Europe’s objective cannot be self-sufficiency but must be indispensability: becoming a global leader that the world relies on for critical technologies, skills and innovation. Europe should invest where it already holds a competitive edge or can realistically catch up. For this, a centralized EU financing instrument for strategic semiconductor projects is essential to boost the EU’s future competitiveness and security. Where direct competition with global market leaders is not viable, the EU should build reliable partnerships globally to secure access to key semiconductor technologies and supplies.
To achieve prosperity, indispensability and resilience, the next Chips Act should be guided by five priorities:
Smart investment and speed: Pool EU, national and private funding to mobilise €200 billion for semiconductor investments by 2035, whilst cutting approval times for strategic European projects to under seven months. Establish a central EU semiconductor budget line of at least €20bn under the European Competitiveness Fund to ensure critical mass and coordination.
Demand creation and scale: Shift from a supply-driven approach to a long-term strategy that addresses actual market demand for semiconductors and builds on Europe’s existing strengths in the microelectronics ecosystem. By 2030, launch five semiconductor alliances linking chip makers with key sectors to stimulate demand, investment and innovation in coordination with downstream industries such as industrials, automotive, energy, defence, healthcare, telecoms, data centres, and AI applications, including industrial and edge AI.
Global indispensability: Focus investment and support on areas where Europe can lead – for example, semiconductor manufacturing equipment, innovation at mature node sizes, chiplets, photonics and advanced materials – whilst expanding partnerships with trusted economies and investing strategically in underdeveloped yet promising areas to leap ahead (e.g., quantum chips).
Skills and framework conditions: Make Europe an attractive destination for semiconductor investments. Introduce coordinated, EU-wide tax incentives, train and attract the people needed to fill Europe’s semiconductor workforce gap, and ensure fast-track permitting, affordable energy and infrastructure.
Sustainability: Make energy-efficient chips and circular manufacturing Europe’s hallmark contribution to the global industry.
Success should be measured not in global market share, but in Europe’s relevance to the world, its ability to innovate, attract investment, meet demand, shape standards and lead in technology deployment. With clear objectives that reflect the needs of both the semiconductor ecosystem and downstream sectors, a second-generation Chips Act can turn Europe’s semiconductor policy from a defensive subsidy scheme into a forward-looking industrial strategy that drives competitiveness and resilience across value chains.

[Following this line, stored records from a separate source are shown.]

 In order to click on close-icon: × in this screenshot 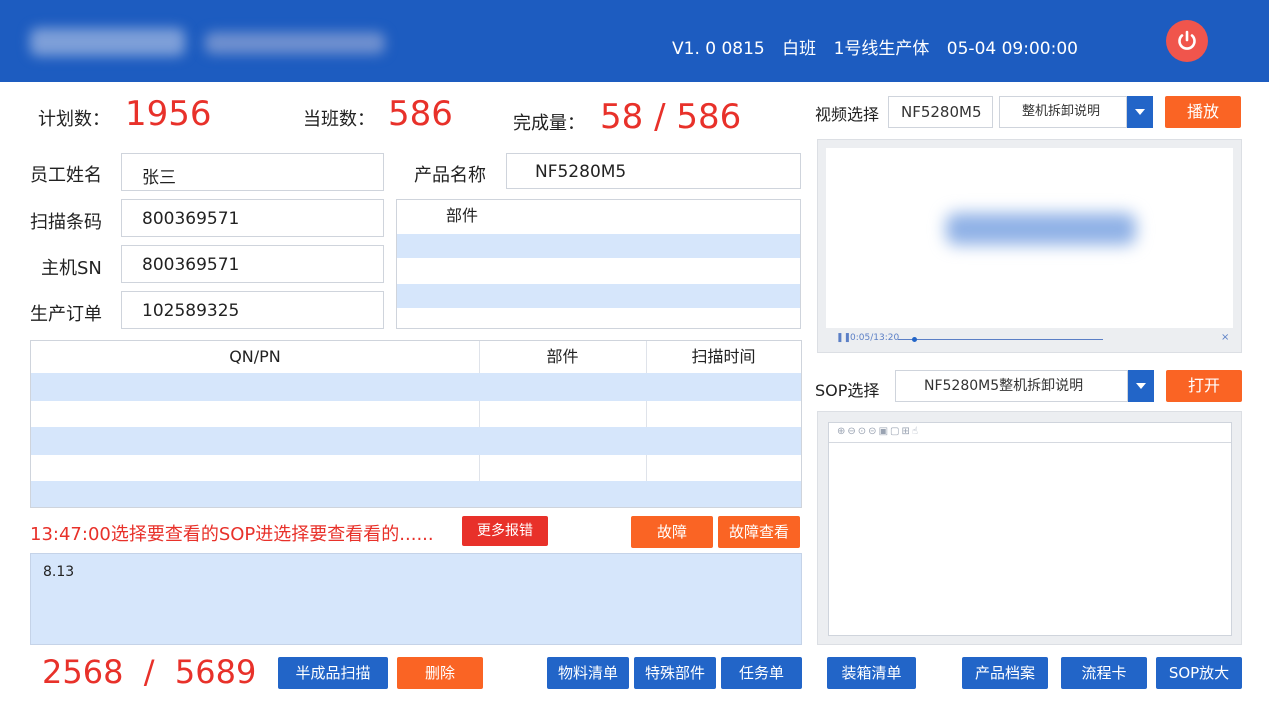, I will do `click(1225, 338)`.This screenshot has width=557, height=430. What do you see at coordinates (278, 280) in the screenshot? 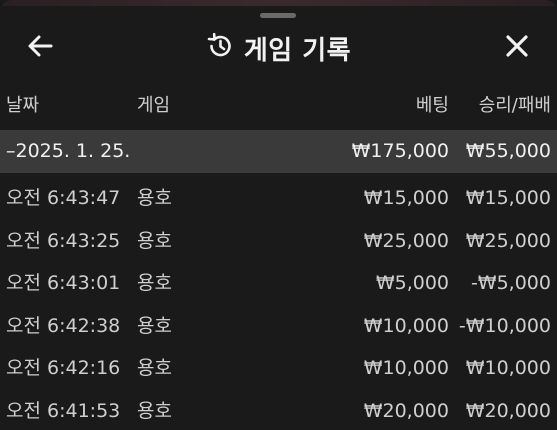
I see `history-row: 오전 6:43:01 용호 ₩5,000 -₩5,000` at bounding box center [278, 280].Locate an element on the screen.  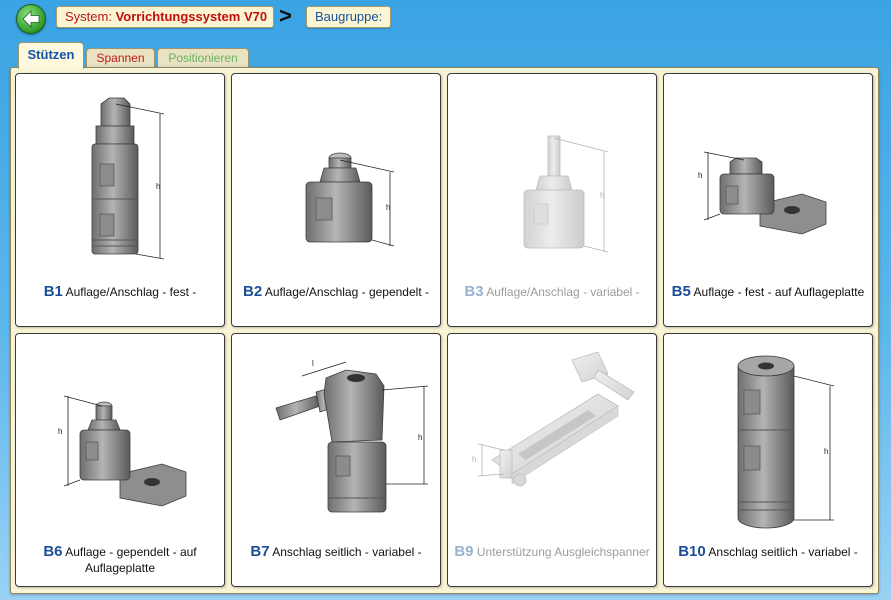
card-b2: h B2 Auflage/Anschlag - gependelt - is located at coordinates (336, 200).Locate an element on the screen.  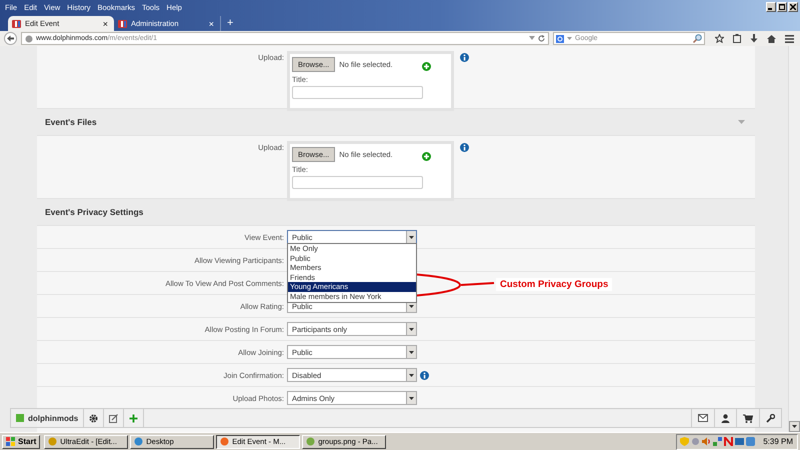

Europe has the ideas, expertise and industrial potential, but lacks focus, scale and speed. DIGITALEUROPE’s European AI and Tech Declaration shows that with strong public-private partnerships, Europe can lead globally in critical technologies like semiconductors. The next Chips Act must replace aspiration with execution – coordinating investment, tightening governance and linking innovation directly to industrial demand.